Given passage »

-------------------------

Green Shirt Day is a national campaign rooted in the memory of 21-year-old Logan Boulet, one of 16 people who died when a truck driver went through a stop sign at a rural Saskatchewan intersection and into the path of the team’s bus on April 6, 2018.
Boulet, who was from Lethbridge, Alta., died from his injuries the next day, and his parents said it had been his wish to donate his organs.
Green Shirt Day organizers have said that decision helped save six lives.
In the weeks that followed, about 150,000 people registered to become organ donors, launching what became known as the “Logan Boulet Effect” and Green Shirt Day.
The Saskatchewan government has said that the province continues to see organ transplant donation registration rates go up. The registry, which started in September 2020, has seen more than 30,000 residents sign their intent to donate organs and/or tissues.

-------------------------

What you have to do » Copy the Green Shirt Day passage word for word, starting at the words "Boulet, who was" and stopping after "Green Shirt Day.".

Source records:
-------------------------

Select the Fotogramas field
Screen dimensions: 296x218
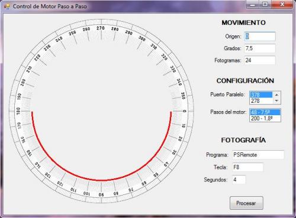point(260,60)
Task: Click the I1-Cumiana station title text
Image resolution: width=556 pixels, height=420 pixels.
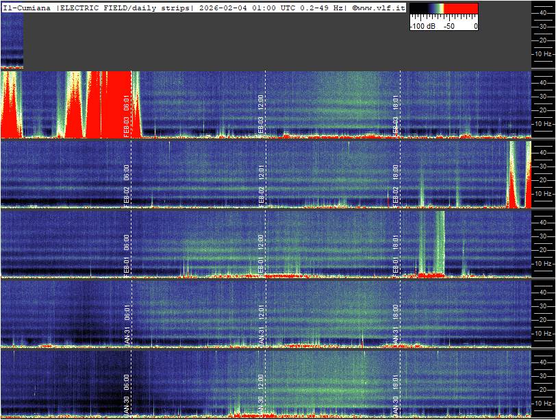Action: pyautogui.click(x=27, y=8)
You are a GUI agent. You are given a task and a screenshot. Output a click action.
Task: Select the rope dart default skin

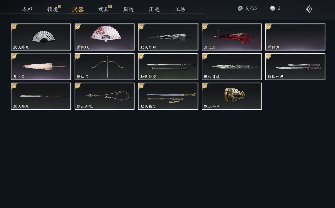click(104, 96)
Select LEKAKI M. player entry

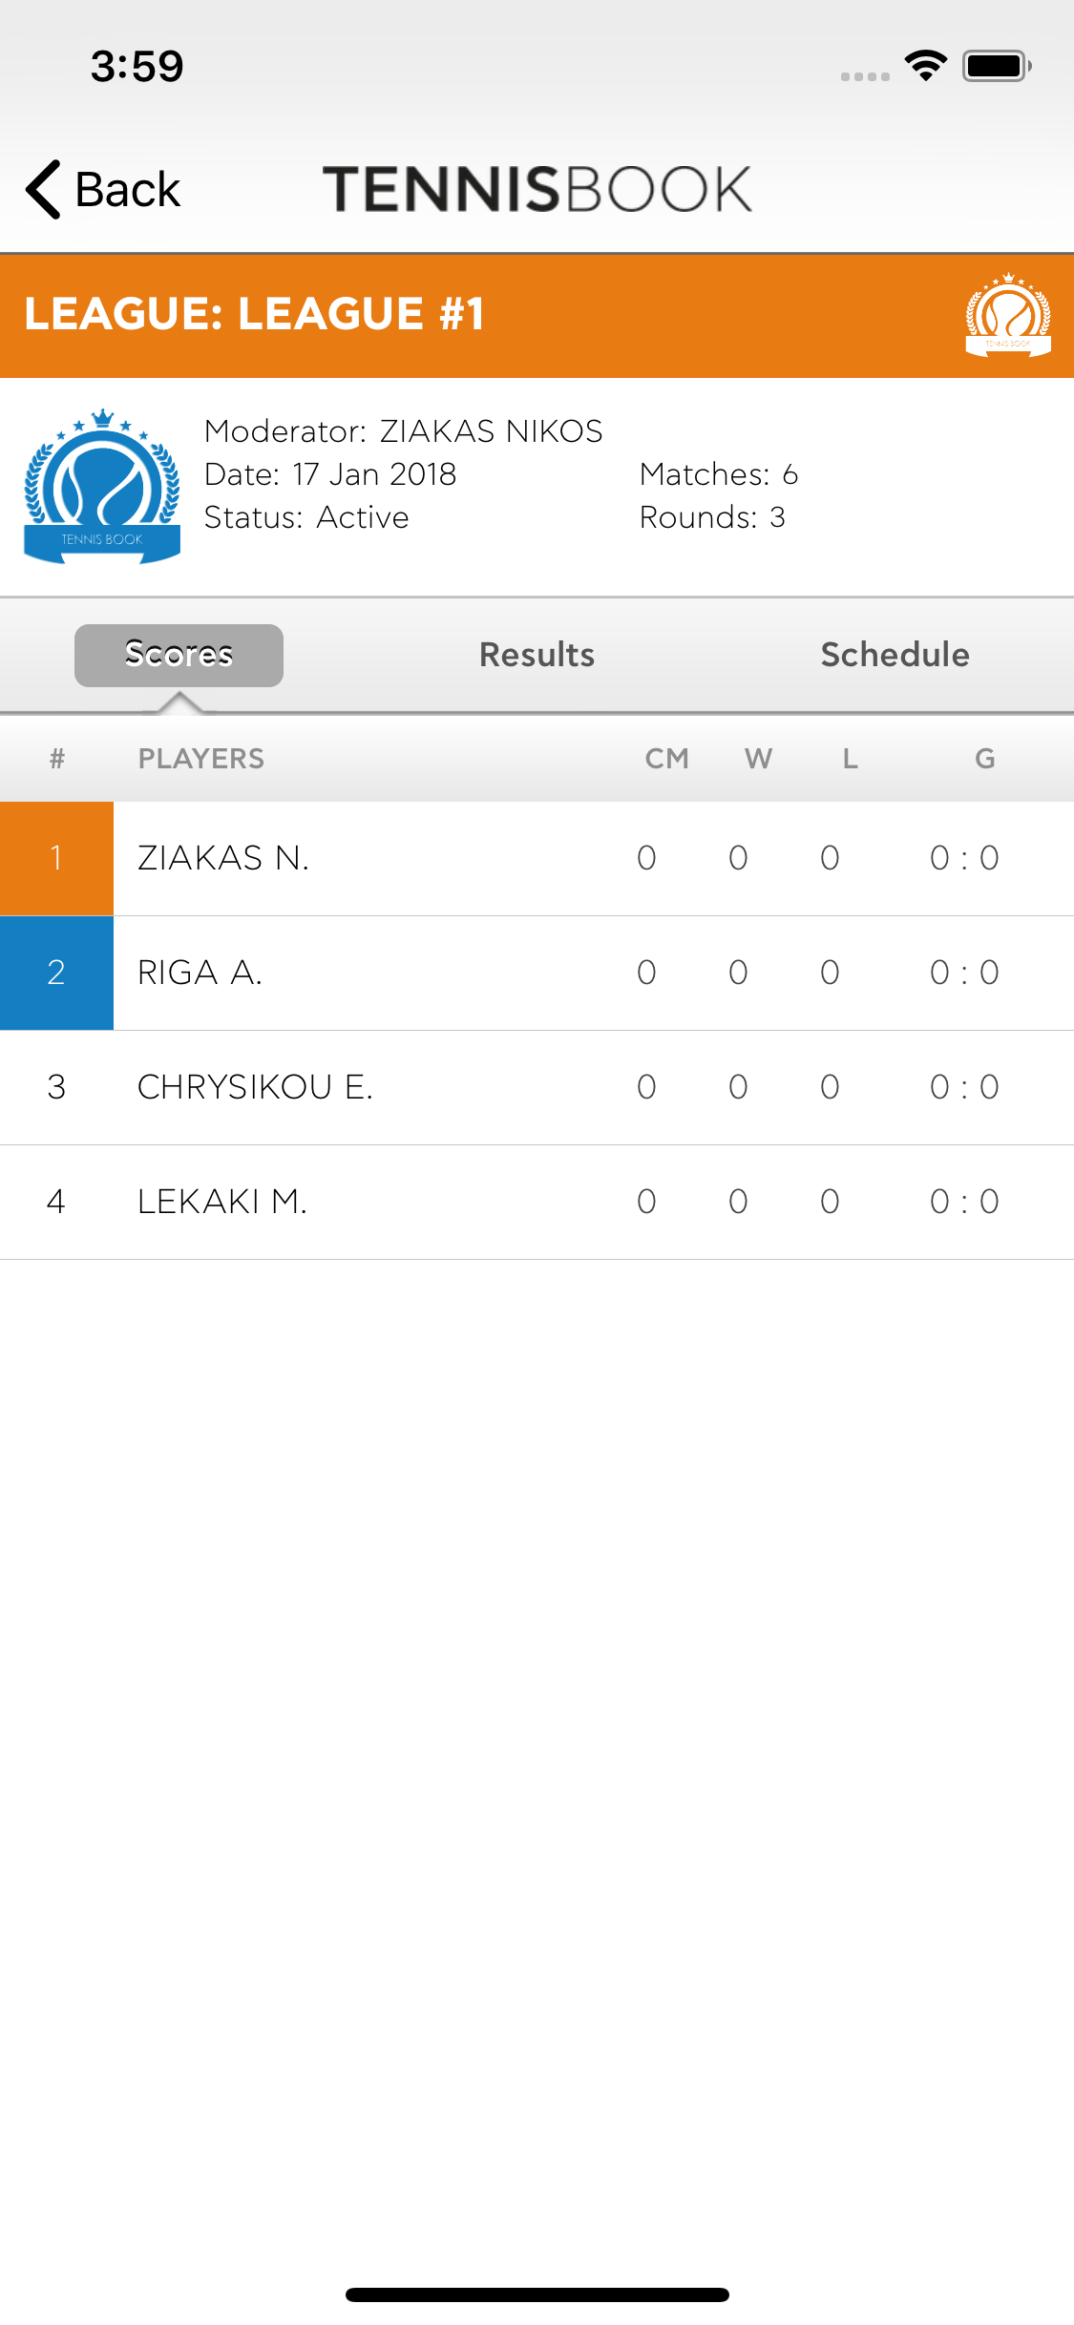(x=537, y=1202)
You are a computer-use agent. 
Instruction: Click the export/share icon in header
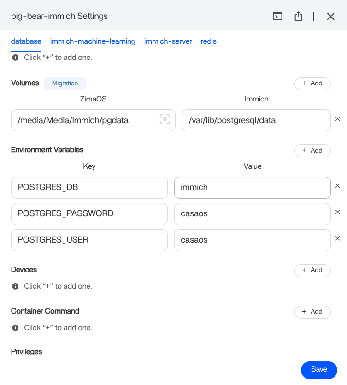point(298,17)
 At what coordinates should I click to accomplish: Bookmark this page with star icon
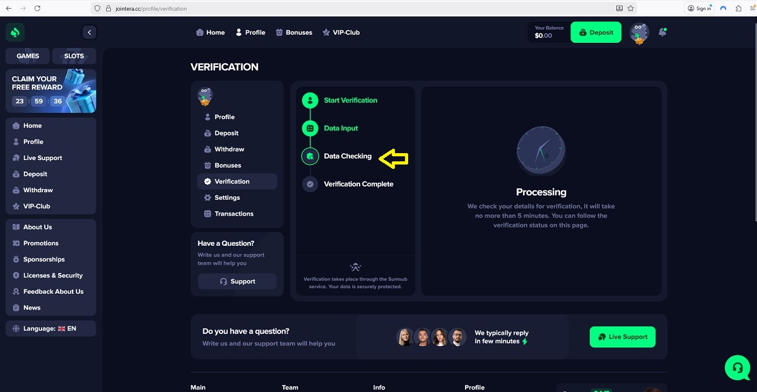tap(630, 8)

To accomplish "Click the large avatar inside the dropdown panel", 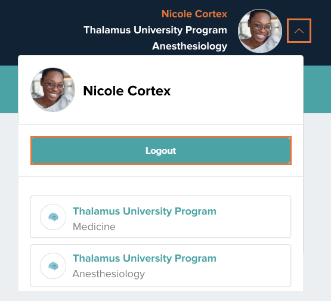I will pos(52,90).
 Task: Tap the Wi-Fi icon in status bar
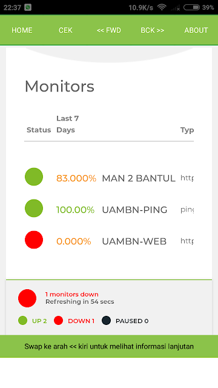(x=162, y=7)
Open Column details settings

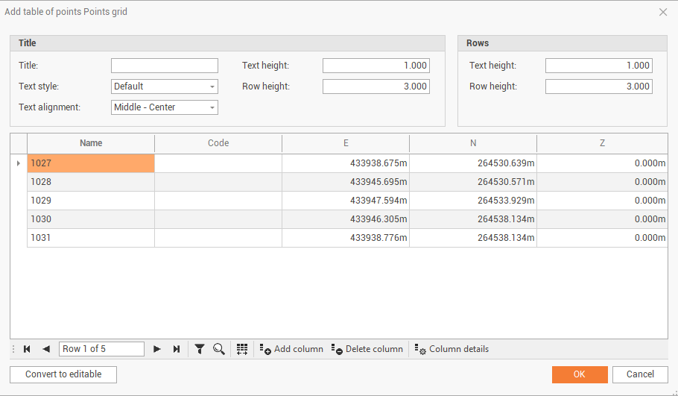(x=452, y=349)
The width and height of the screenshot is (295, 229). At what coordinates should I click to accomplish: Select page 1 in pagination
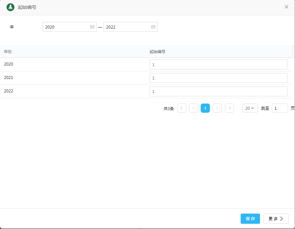click(205, 108)
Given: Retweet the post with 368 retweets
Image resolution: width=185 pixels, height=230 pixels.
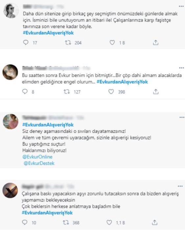Looking at the screenshot, I should click(x=66, y=223).
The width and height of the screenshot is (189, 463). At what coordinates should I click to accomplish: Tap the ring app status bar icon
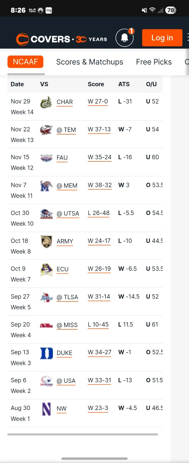coord(49,10)
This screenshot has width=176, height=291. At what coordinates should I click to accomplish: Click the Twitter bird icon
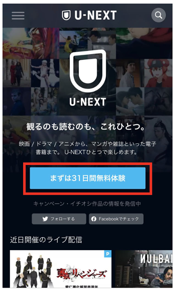point(45,219)
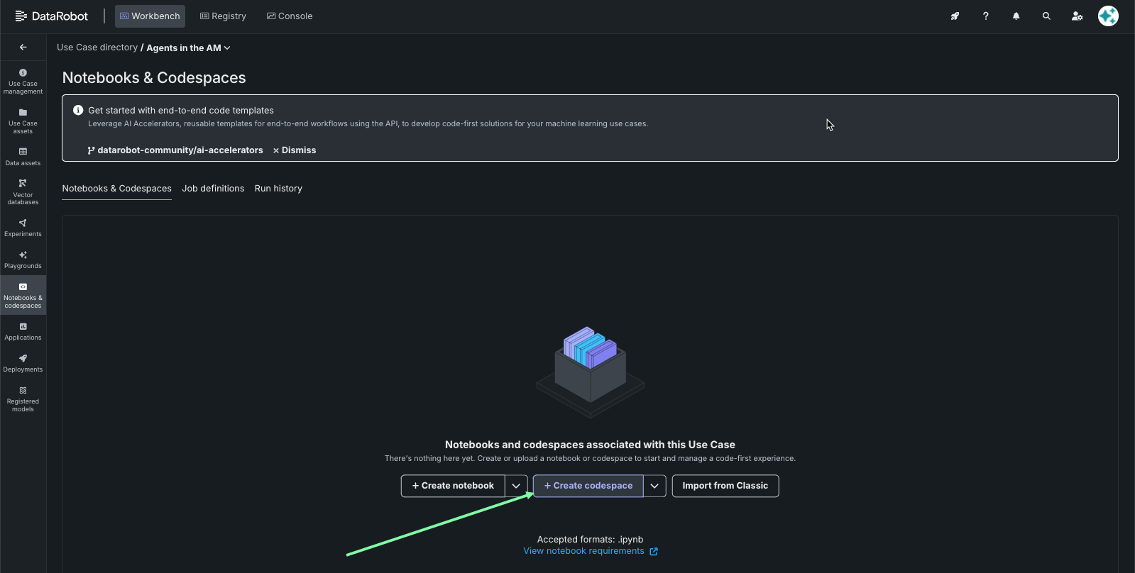Switch to the Run history tab
Screen dimensions: 1135x573
point(278,189)
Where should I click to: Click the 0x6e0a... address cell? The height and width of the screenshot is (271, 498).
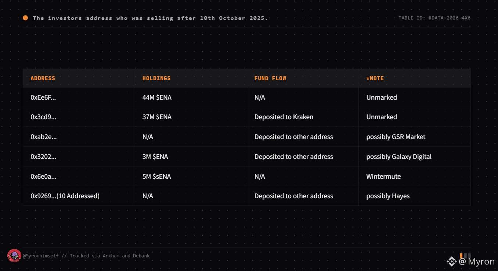[44, 176]
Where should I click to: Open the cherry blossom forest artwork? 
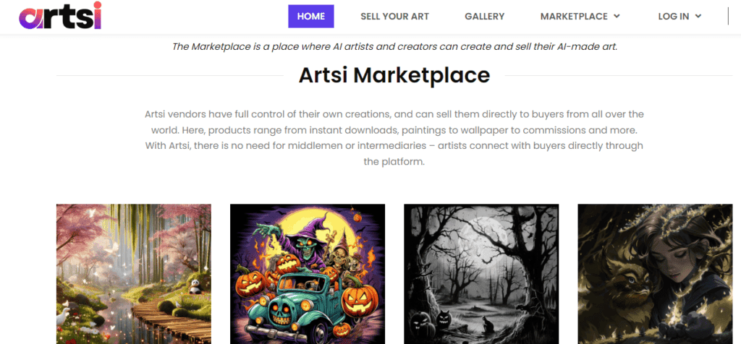[x=133, y=273]
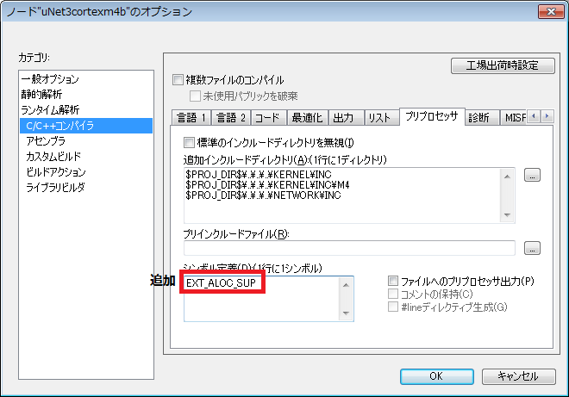This screenshot has width=569, height=397.
Task: Open the 診断 tab
Action: pyautogui.click(x=479, y=117)
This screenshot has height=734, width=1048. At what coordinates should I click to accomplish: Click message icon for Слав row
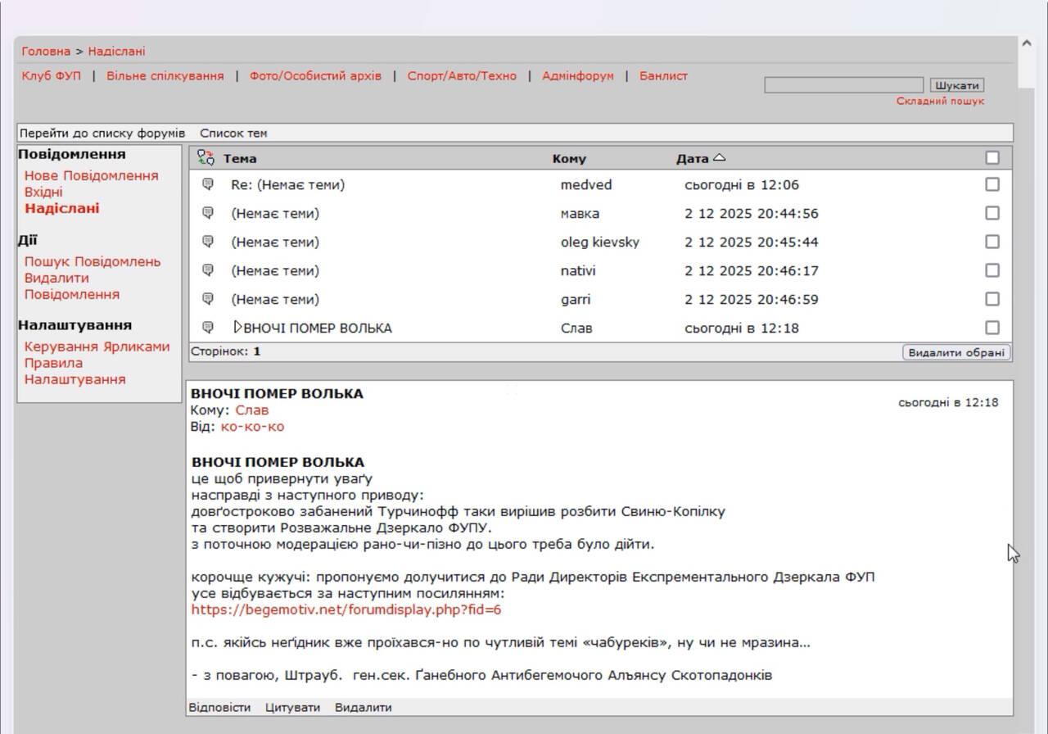(x=208, y=328)
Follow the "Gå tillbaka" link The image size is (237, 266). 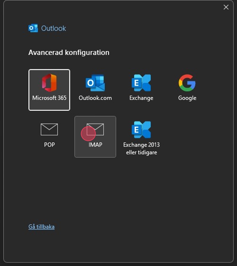click(42, 227)
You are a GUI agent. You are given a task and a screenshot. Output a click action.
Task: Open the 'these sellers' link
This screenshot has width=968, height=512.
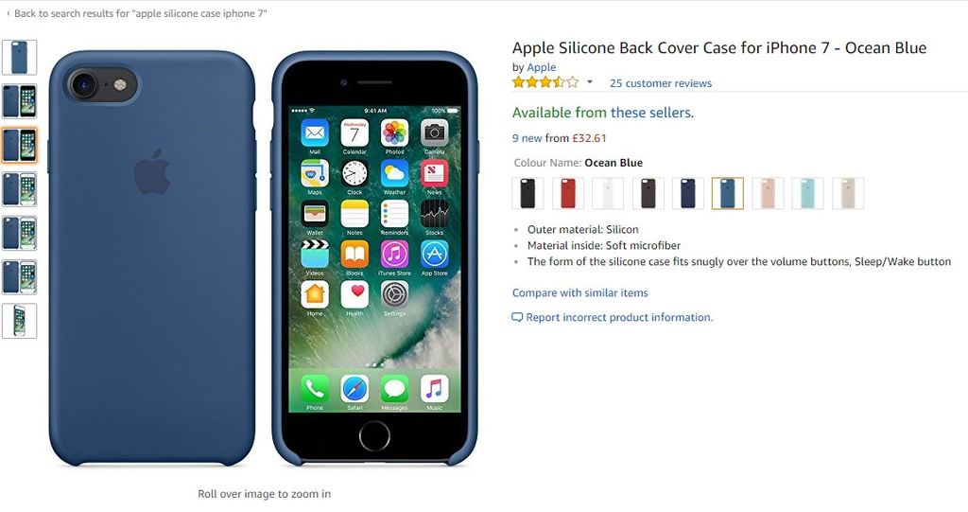coord(652,113)

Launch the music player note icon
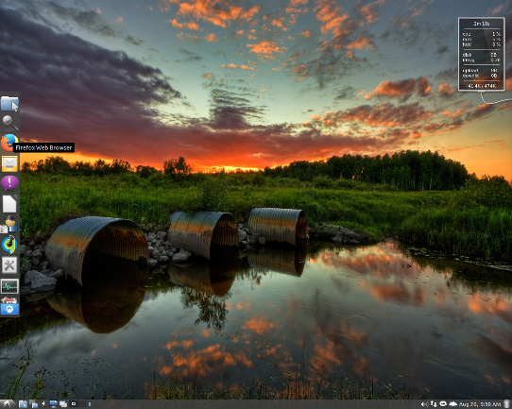(9, 245)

-------------------------

Result of the exercise »
Boulet, who was from Lethbridge, Alta., died from his injuries the next day, and his parents said it had been his wish to donate his organs.
Green Shirt Day organizers have said that decision helped save six lives.
In the weeks that followed, about 150,000 people registered to become organ donors, launching what became known as the “Logan Boulet Effect” and Green Shirt Day.